Snowdon Mountain Railway, North Wales, UK
The first locomotive Nigel modified at the Llanberis based Snowdon Mountain Railway was No.7 Ralph. No.7 was of the second batch of locos delivered to the SMR by SLM 1923.
SMR No.7 Ralph out and about on the line before the exhaust system was modified. © Nigel A. H. Day
Another view of No.7 Ralph with a train typical of the type the SMR run to service the summit station here engaged on a permanent way train. Note the brass lamps on the loco and whistle, all constructed by Nigel. © Nigel A. H. Day
To improve steaming Nigel equipped No.7 with an exhaust system he describes as 'more like a Kylpor than a Lempor.' With this exhaust the loco would steam successfully on the poor coal the SMR was suffering with at the time.
In this view No.7 Ralph now sports several of Nigel's brass additions, one of Nigel's whistles and a revised draughting arrangement of the Kylpor type. © Nigel A. H. Day
Following the withdrawal of No.7 with a life expired boiler the Kylpor was transferred to No.6 Padarn with which it still runs today.
No.6 Padarn, built 1922, now carries the Kylpor. It is seen alongside the water column at Llanberis. July 11 2003
Nigel now gained a 'new' locomotive to look after; No.4 Snowdon, built by SLM in 1896. It is with this locomotive that Nigel showed just what was possible with a Lempor exhaust and oil firing.
SMR No.4 Snowdon, built by SLM in 1896, at Snowdon Summit station. The large whistle on the dome is one made by Nigel. © Nigel A. H. Day
Looking magnificent in 2000. No.4 Snowdon is seen at Llanberis with Nigel in the fireman's seat. Courtesy of Nigel A. H. Day
With the exception of those on No.6 all the modifications made have now been removed. Having been employed on the SMR from the late 1970's through to September 2004 Nigel has now moved on to to the world's first rack and pinion railway the Mount Washington Cog Railway.
For more information on his SMR work see:
SMR Locomotive Brasswork
In addition to the technical enhancements to SMR No.7 & No.4 Nigel has also enhanced their appearance. He is accomplished at producing first class brass work. Many of his creations have graced the engines over the years. He also took great care to get them painted to a high standard. The locos were made to stand out and have been very popular with visitors. People make a point of wanting to find and be photographed with No.4.
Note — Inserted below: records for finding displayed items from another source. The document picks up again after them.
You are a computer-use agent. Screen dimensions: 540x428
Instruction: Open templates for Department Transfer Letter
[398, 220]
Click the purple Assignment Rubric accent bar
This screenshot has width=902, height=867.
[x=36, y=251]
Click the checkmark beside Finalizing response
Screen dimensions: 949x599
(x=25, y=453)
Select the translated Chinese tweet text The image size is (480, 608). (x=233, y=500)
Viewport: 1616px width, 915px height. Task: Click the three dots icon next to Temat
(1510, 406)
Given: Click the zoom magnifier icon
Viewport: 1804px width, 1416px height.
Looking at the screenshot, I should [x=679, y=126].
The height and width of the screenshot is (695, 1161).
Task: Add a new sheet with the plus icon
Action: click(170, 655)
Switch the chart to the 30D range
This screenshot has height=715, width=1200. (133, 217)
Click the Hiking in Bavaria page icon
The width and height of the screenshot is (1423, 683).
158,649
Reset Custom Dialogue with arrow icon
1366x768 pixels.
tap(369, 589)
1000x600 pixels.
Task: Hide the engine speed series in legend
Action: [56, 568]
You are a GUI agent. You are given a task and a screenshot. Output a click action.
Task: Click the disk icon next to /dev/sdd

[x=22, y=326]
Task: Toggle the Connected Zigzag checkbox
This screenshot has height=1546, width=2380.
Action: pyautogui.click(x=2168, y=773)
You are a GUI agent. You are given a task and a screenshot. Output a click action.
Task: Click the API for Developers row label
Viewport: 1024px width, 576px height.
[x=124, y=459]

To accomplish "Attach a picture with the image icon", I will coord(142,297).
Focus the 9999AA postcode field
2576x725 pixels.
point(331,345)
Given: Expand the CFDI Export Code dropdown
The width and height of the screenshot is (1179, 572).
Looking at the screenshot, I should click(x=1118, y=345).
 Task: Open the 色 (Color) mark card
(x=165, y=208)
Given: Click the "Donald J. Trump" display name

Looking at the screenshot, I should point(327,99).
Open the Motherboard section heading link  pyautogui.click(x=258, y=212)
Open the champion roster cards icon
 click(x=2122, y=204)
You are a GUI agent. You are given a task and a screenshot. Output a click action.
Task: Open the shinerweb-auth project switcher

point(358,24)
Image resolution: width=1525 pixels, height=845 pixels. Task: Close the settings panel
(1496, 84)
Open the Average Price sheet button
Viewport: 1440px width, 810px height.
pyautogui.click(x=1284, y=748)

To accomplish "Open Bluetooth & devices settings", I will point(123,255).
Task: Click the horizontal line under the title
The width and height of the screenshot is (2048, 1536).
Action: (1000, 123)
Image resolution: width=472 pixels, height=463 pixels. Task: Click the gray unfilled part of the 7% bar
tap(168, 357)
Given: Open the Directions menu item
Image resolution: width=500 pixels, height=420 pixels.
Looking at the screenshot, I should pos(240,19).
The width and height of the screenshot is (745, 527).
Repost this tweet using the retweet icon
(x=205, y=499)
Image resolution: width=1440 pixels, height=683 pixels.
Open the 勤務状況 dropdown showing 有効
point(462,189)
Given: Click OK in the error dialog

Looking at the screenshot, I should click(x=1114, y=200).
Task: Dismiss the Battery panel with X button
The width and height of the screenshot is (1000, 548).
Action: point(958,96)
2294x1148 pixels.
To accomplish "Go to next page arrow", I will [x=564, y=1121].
No.4 Snowdon at Snowdon Summit station with many of Nigel's brass additions to the loco. The presentation of the locomotive is first class and is a real credit to Nigel. © Nigel A. H. Day
These pieces of brass work surrounded the chimney.© Nigel A. H. Day
A Welsh tiger and an Indian elephant ride above the injector pipework along with several other brass items.© Nigel A. H. Day
A good view of No.4's front end at Llanberis station. Note the BR style 7H shed plate. 7H was not a real BR shed ! © Nigel A. H. Day
A close up of the front plate used on No.4. © Nigel A. H. Day
Just a few horse brasses on the very simple backhead then ! The firehole door is of the type designed by Nigel. © Nigel A. H. Day
As with the thermodynamic modifications to No.4 all of the brasswork has also been removed. Perhaps it will reappear on the other side of the Atlantic in the not to distant future?